Branches are deployed to https://models-resources.concord.org/quantity-playground/branch/{name}. If the branch name starts or ends with a number this number is stripped off.

Tags are deployed to http://models-resources.concord.org/quantity-playground/version/{name}.

To deploy a production release:

  1. Increment version number in package.json
  2. Create new entry in CHANGELOG.md
  3. Run git log --pretty=oneline --reverse <last release tag>...HEAD | grep '#' | grep -v Merge and add contents (after edits if needed to CHANGELOG.md)
  4. Run npm run build
  5. Copy asset size markdown table from previous release and change sizes to match new sizes in dist
  6. Create release-<version> branch and commit changes, push to GitHub, create PR and merge
  7. Checkout master and pull
  8. Create an annotated tag for the version, of the form v[x].[y].[z], include at least the version in the tag message. On the command line this can be done with a command like git tag -a v1.2.3 -m "1.2.3 some info about this version"
  9. Push the tag to github with a command like: git push origin v1.2.3.
  10. Use https://github.com/concord-consortium/quantity-playground/releases to make this tag into a GitHub release.
  11. Run the release workflow to update https://models-resources.concord.org/quantity-playground/index.html.
    1. Navigate to the actions page in GitHub and the click the "Release" workflow. This should take you to this page: https://github.com/concord-consortium/quantity-playground/actions/workflows/release.yml.
    2. Click the "Run workflow" menu button.
    3. Type in the tag name you want to release for example v1.2.3. (Note this won't work until the PR has been merged to master)
    4. Click the Run Workflow button.

Publishing the library to NPM

  1. Update the version number in package.json and package-lock.json
    • npm version --no-git-tag-version [patch|minor|major]
  2. Verify that everything builds correctly
    • npm run lint && npm run test && npm run tsc
  3. Commit and push the changes either directly or via GitHub pull request
  4. Create/push a tag for the new version (e.g. v0.5.0) and a description (e.g.
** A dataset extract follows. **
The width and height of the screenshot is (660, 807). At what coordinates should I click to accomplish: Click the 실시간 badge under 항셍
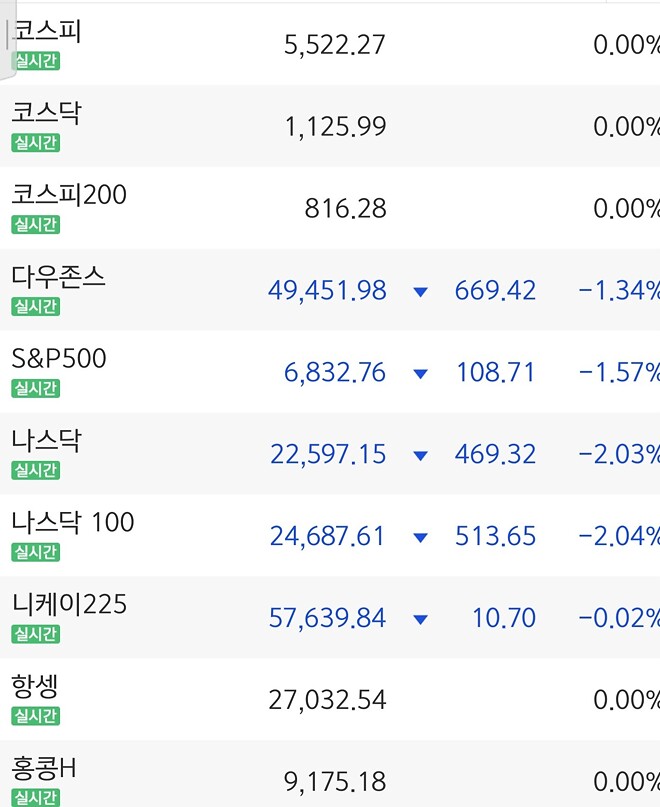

Release 0.5.0)
    • This can be done in a local git client or on the releases page of the GitHub repository
  5. Publish new release on releases page of GitHub repository
  6. Test a dry-run of publishing the package to the npm repository
    • npm run publish:test
  7. Publish the package to the npm repository
    • npm run publish:npm

The updates should show up on NPM at https://www.npmjs.com/package/@concord-consortium/diagram-view .

License

Quantity Playground is Copyright 2024 (c) by the Concord Consortium and is distributed under the MIT license.

See license.md for the complete license text.